Code Monkey home page Code Monkey logo

twitter-graph's Introduction

twitter-graph

I spend a lot of time on Twitter, and over the years I have been following a wide variety of people: old friends, work colleagues, funny accounts, etc. Gradually, my timeline has become this messy mix that makes Twitter so enjoyable.

Wouldn't it be be nice, though, to have some hindsight and perspective on what's actually going on?

Contents | Example | Usage | References | Credits

Behold: the graph of my Twitter friends

Friends

My twitter world litterally looks like a world map, which is fantastic!

Download

Original 1080p 2160p 4320p 8640p pdf
Labeled 1080p 2160p 4320p 8640p pdf
Hubs 1080p 2160p 4320p 8640p pdf

Clusters

By running a clustering algorithm [1, 2], several communities are automatically discovered:

  • #f00 the Machine Learning research community;
  • #00f French academia;
  • #0ff software engineers, mainly from my internship at Twitter, and silicon valley startups;
  • #0f0 the Drone community, from my time at Parrot;
  • #ff0 entertainment accounts: youtubers, cartoonists, video games.

As we zoom in closer, we can find additional smaller clusters:

  • #f90 the SequeL lab, where I am doing my PhD, and French researchers in theoretical ML
  • #b0b Anglo-Saxon academia;
  • #09f students and staff of Mines ParisTech, my university;
  • #cf5 French tech, startups and entrepreneurs

The size of the nodes represents which accounts are the most popular according to this graph.

Intuitively, a popular account is followed by many other popular accounts. Popularity is also related the probability of reaching a node by walking randomly in the graph. The PageRank algorithm [3], used in search engines, provides such a metric.

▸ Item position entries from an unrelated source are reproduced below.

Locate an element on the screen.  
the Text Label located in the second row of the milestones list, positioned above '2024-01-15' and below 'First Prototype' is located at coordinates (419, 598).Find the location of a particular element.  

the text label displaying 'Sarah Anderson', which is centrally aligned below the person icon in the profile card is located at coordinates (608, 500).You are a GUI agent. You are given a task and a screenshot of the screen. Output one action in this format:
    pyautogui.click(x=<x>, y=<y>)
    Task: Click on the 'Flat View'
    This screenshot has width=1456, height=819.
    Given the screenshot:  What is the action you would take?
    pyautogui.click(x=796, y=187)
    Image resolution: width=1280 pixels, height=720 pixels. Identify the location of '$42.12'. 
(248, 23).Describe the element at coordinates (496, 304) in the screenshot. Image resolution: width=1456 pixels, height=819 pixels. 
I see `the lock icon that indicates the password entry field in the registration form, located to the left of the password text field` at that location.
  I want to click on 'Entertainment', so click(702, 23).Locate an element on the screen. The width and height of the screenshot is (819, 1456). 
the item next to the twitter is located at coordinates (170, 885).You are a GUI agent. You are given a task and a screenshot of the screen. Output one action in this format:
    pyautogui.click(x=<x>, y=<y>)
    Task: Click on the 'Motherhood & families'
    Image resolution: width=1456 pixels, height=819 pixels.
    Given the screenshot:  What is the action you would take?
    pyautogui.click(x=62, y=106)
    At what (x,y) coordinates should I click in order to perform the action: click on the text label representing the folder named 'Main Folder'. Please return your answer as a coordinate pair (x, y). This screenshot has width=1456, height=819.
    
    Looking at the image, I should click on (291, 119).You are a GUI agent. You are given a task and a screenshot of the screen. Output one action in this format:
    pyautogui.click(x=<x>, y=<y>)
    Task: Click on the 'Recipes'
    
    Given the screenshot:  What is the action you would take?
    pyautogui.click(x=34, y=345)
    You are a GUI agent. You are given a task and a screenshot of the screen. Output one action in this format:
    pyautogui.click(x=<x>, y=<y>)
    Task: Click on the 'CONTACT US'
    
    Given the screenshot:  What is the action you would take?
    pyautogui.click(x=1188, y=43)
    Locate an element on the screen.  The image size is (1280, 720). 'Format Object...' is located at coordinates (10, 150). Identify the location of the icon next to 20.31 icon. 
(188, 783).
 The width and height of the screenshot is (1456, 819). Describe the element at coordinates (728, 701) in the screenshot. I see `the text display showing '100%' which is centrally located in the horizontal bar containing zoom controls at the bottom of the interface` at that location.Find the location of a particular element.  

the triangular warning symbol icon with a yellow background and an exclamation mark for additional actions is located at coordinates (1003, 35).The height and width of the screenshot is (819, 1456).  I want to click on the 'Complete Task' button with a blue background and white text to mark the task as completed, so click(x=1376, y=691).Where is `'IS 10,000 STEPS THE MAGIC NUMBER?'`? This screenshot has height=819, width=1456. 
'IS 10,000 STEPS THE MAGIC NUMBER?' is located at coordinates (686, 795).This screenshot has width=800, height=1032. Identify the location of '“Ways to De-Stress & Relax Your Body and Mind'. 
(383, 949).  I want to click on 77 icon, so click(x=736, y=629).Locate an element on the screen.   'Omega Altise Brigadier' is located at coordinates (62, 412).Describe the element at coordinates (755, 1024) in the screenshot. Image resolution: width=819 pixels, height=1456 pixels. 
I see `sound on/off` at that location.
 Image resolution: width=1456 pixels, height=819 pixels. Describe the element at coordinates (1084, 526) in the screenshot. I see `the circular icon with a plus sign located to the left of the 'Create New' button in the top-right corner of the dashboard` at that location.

On this graph the results are reasonable: accounts with many followers such as @elonmusk, @ylecun and @snowden end up with a high PageRank. But the structure of the network also plays an important part, since by only relying on the number of followers, accounts such as @TheRealJimCarey, @RobertDowneyJr, @tomhanks would be very salient while they barely stand out in terms of PageRank.

Hubs

Instead of scaling the nodes by popularity, we can also look for nodes that are in-between several communities, and connect them together. It is measured by the Betweenness Centrality, which measures how often a node appears on shortest paths between nodes of the Network.

For instance, we see accounts that belong to both the AI/ML research and French academia stand out, like @freakonometrics and @bguedj, or people like @chr1sa who is in-between drones and Silicon Valley clusters.

Statistics

Statistics Value
Nodes 2406
Edges 107697
Diameter 9
Average path length 3.1
Average degree 44.65
Average clustering coefficient 0.234

The graph of my followers

Friends

The first thing we can notice is that this graph looks more clustered than the previous one, which is confirmed by a higher average clustering coefficient. Some clusters also seem to have disappeared, namely the #ff0 entertainment and #b0b Anglo-Saxon academia.

Downloads

Original 1080p 2160p 4320p 8640p pdf svg
Labeled 1080p 2160p 4320p 8640p pdf svg
Hubs 1080p 2160p 4320p 8640p pdf svg

Statistics

Statistics Value
Nodes 839
Edges 10614
Diameter 8
Average path length 3.4
Average degree 12.65
Average clustering coefficient 0.316

Usage

Step 1. Get the data

To get access to the Twitter API, you must first register on the Twitter Developer Portal. Then, create an app (with read permissions) and record your authentication keys in credentials.json.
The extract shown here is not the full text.